■ Work request ■
Write out, from the entries below, exactly the lines that run between the lines holding "You are a computer-use" and "Task: Focus the 备注 remarks input field", inclusive, and stop there.

(Stored data entries)

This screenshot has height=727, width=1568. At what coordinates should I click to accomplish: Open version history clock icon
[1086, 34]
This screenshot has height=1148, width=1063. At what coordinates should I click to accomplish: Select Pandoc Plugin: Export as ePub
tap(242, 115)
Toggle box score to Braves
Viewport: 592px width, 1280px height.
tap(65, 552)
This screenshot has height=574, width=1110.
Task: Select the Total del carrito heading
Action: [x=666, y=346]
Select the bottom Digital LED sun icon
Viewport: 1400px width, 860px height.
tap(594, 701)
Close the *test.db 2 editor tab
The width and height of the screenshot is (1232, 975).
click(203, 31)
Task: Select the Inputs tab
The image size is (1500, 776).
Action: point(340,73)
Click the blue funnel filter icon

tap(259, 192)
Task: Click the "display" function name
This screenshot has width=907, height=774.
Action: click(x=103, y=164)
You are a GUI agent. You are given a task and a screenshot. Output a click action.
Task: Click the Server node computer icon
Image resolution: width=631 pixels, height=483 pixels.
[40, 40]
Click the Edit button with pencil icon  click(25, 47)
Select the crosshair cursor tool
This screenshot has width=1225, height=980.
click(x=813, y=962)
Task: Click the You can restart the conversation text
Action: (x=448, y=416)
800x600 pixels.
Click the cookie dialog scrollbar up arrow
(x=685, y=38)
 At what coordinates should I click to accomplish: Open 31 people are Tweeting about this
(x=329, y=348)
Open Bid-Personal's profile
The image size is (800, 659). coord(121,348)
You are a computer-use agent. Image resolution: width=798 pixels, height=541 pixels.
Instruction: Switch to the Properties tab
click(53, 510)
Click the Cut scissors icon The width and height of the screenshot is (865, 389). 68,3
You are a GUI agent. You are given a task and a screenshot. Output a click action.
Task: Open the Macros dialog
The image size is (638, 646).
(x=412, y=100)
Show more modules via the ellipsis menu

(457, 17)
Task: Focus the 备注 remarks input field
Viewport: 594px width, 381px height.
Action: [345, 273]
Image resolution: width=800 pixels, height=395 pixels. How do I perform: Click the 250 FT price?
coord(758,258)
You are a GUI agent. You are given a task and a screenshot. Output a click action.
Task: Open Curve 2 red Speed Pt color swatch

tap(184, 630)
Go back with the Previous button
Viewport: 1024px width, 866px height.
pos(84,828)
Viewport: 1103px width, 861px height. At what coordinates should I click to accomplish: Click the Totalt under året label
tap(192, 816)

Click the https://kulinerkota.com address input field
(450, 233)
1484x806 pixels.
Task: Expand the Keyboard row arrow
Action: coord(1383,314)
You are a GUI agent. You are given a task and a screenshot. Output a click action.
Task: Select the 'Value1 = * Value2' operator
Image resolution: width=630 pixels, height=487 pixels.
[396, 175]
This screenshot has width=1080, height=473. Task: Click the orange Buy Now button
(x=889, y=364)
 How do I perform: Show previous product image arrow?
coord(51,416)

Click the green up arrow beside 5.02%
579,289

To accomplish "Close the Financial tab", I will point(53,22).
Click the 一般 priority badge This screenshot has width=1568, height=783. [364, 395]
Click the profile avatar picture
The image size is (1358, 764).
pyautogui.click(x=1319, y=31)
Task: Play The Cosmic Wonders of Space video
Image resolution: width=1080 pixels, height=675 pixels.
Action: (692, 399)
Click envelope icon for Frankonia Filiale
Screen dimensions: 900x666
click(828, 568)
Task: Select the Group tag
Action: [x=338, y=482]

■ Solution to this exercise ■
You are a computer-use agent. Image resolution: width=798 pixels, height=541 pixels.
Instruction: Switch to the Properties tab
click(53, 510)
Click the Cut scissors icon The width and height of the screenshot is (865, 389). 68,3
You are a GUI agent. You are given a task and a screenshot. Output a click action.
Task: Open the Macros dialog
The image size is (638, 646).
(x=412, y=100)
Show more modules via the ellipsis menu

(457, 17)
Task: Focus the 备注 remarks input field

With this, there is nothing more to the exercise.